I encourage you to at least read the first chapter of the Situational Awareness paper, to gain some understanding about the rapid pace of progress the LLM/AI models have made over the past couple of years. A few excerpts:
The pace of deep learning progress in the last decade has simply been extraordinary. A mere decade ago it was revolutionary for a deep learning system to identify simple images. Today, we keep trying to come up with novel, ever harder tests, and yet each new benchmark is quickly cracked. It used to take decades to crack widely-used benchmarks; now it feels like mere months.

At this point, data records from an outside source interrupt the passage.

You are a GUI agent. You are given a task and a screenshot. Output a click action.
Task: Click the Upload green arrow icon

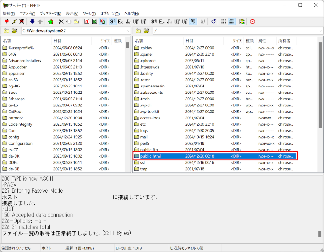coord(51,21)
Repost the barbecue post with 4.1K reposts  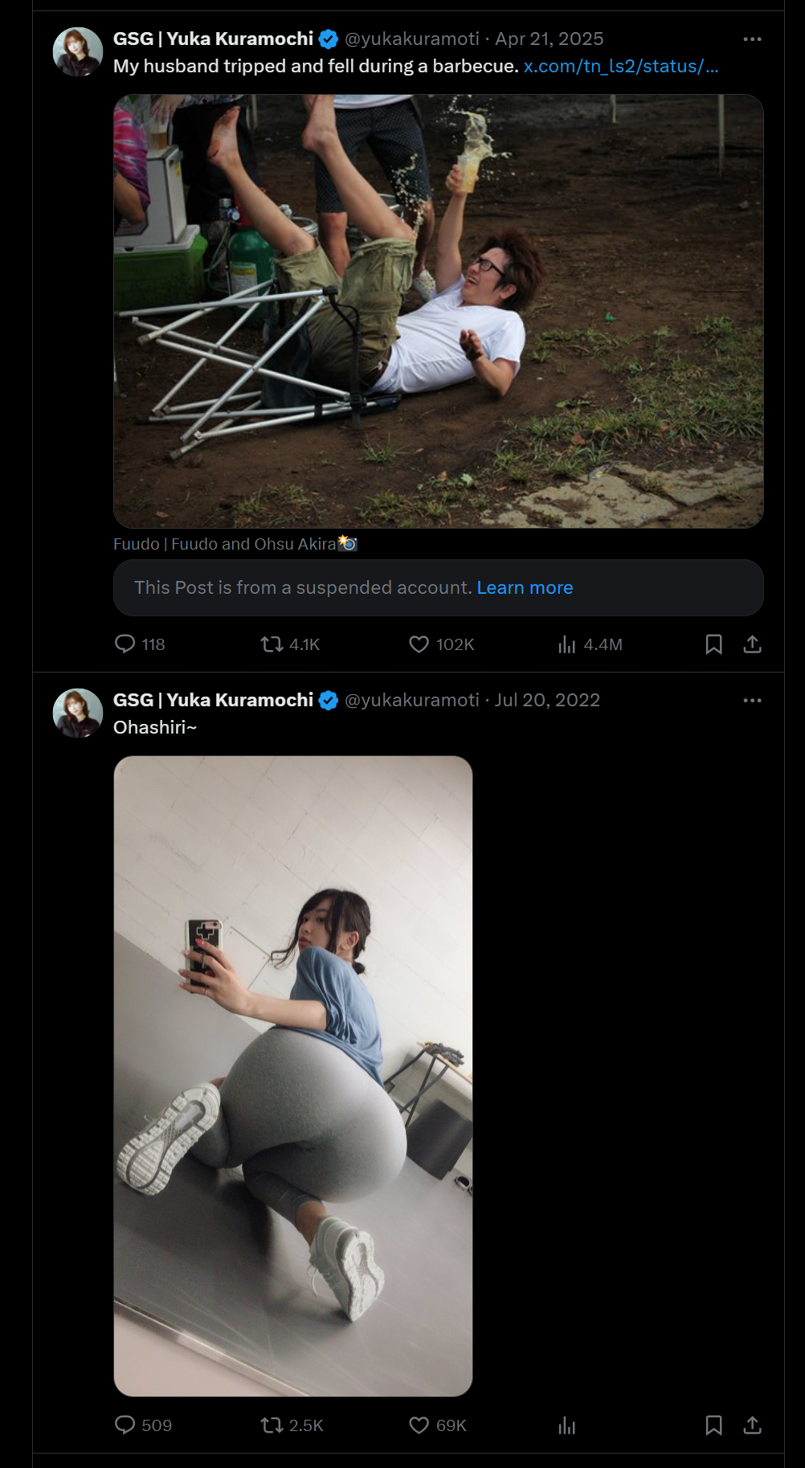pos(290,644)
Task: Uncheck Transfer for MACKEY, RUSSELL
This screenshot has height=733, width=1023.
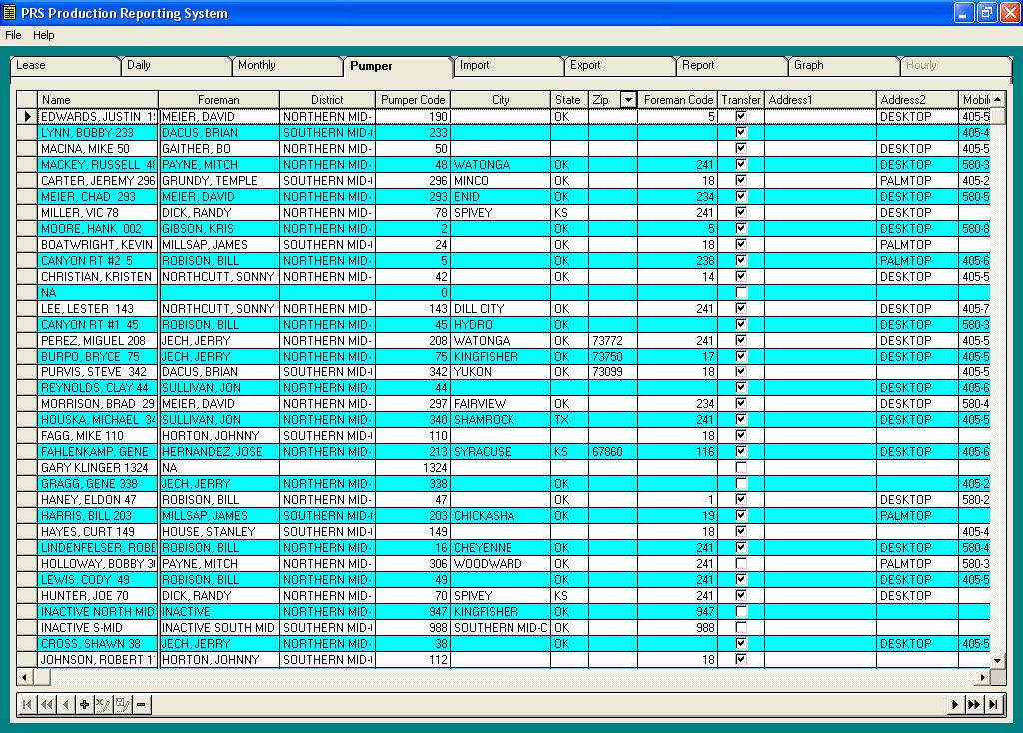Action: (740, 164)
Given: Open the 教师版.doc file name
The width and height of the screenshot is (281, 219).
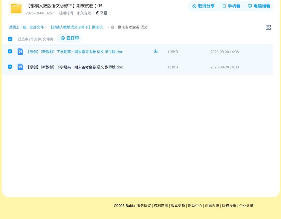Looking at the screenshot, I should tap(75, 67).
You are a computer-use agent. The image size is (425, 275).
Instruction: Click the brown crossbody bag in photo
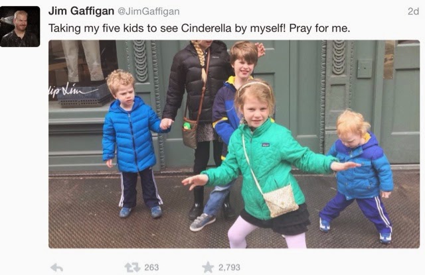[x=190, y=133]
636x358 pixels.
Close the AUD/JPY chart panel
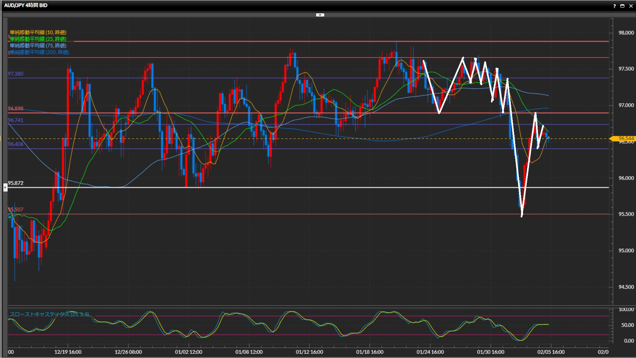tap(631, 6)
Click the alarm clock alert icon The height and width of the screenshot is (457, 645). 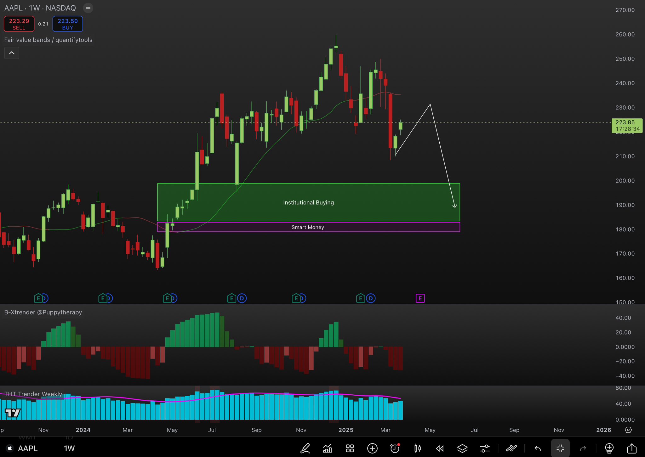(395, 448)
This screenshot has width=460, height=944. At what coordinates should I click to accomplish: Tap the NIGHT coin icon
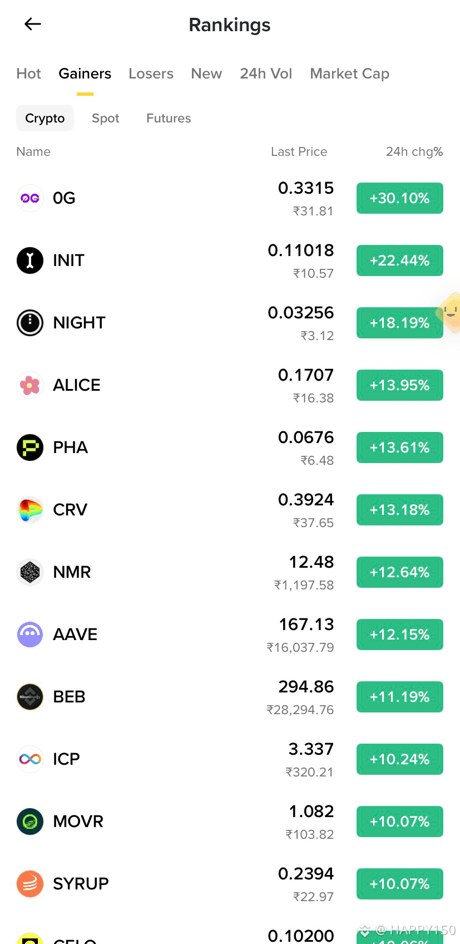point(30,323)
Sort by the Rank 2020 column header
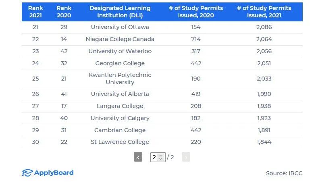 [x=64, y=12]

We’re literally running out of benchmarks. As an anecdote, my friends Dan and Collin made a benchmark called MMLU a few years ago, in 2020. They hoped to finally make a benchmark that would stand the test of time, equivalent to all the hardest exams we give high school and college students. Just three years later, it’s basically solved: models like GPT-4 and Gemini get ~90%.
More broadly, GPT-4 mostly cracks all the standard high school and college aptitude tests.
(And even the one year from GPT-3.5 to GPT-4 often took us from well below median human performance to the top of the human range.)
Or consider the MATH benchmark, a set of difficult mathematics problems from high-school math competitions. When the benchmark was released in 2021, the best models only got ~5% of problems right. And the original paper noted: “Moreover, we find that simply increasing budgets and model parameter counts will be impractical for achieving strong mathematical reasoning if scaling trends continue […]. To have more traction on mathematical problem solving we will likely need new algorithmic advancements from the broader research community”—we would need fundamental new breakthroughs to solve MATH, or so they thought. A survey of ML researchers predicted minimal progress over the coming years; and yet within just a year (by mid-2022), the best models went from ~5% to 50% accuracy; now, MATH is basically solved, with recent performance over 90%.
Over and over again, year after year, skeptics have claimed “deep learning won’t be able to do X” and have been quickly proven wrong.
If there’s one lesson we’ve learned from the past decade of AI, it’s that you should never bet against deep learning.
Now the hardest unsolved benchmarks are tests like GPQA, a set of PhD-level biology, chemistry, and physics questions. Many of the questions read like gibberish to me, and even PhDs in other scientific fields spending 30+ minutes with Google barely score above random chance. Claude 3 Opus currently gets ~60%, compared to in-domain PhDs who get ~80%—and I expect this benchmark to fall as well, in the next generation or two.
I have enough exposure to government procurement bids for AI functionality to think that the government is not privy to a more advanced class of AI.
The analogy I would make is this: When automobile technology broke out, the private sector was ahead of the government. Likewise airplane technology. I think computer technology was like this as well in the era when PCs developed.
Sure, the government got interested early on, and started issuing contracts to apply these technologies for military purposes, but they did not have some kind of secret next generation capability. I think this is the case with AI.
I would say they are spending money to apply recent advances in AI, but it hasn't put them on a whole different level. The whole field is advancing too fast for the government to be able to get out in front of it. The government procurement process simply does not have that kind of foresight and organizational efficiency. They're too busy observing Juneteenth and making sure they meet their DIE quotas.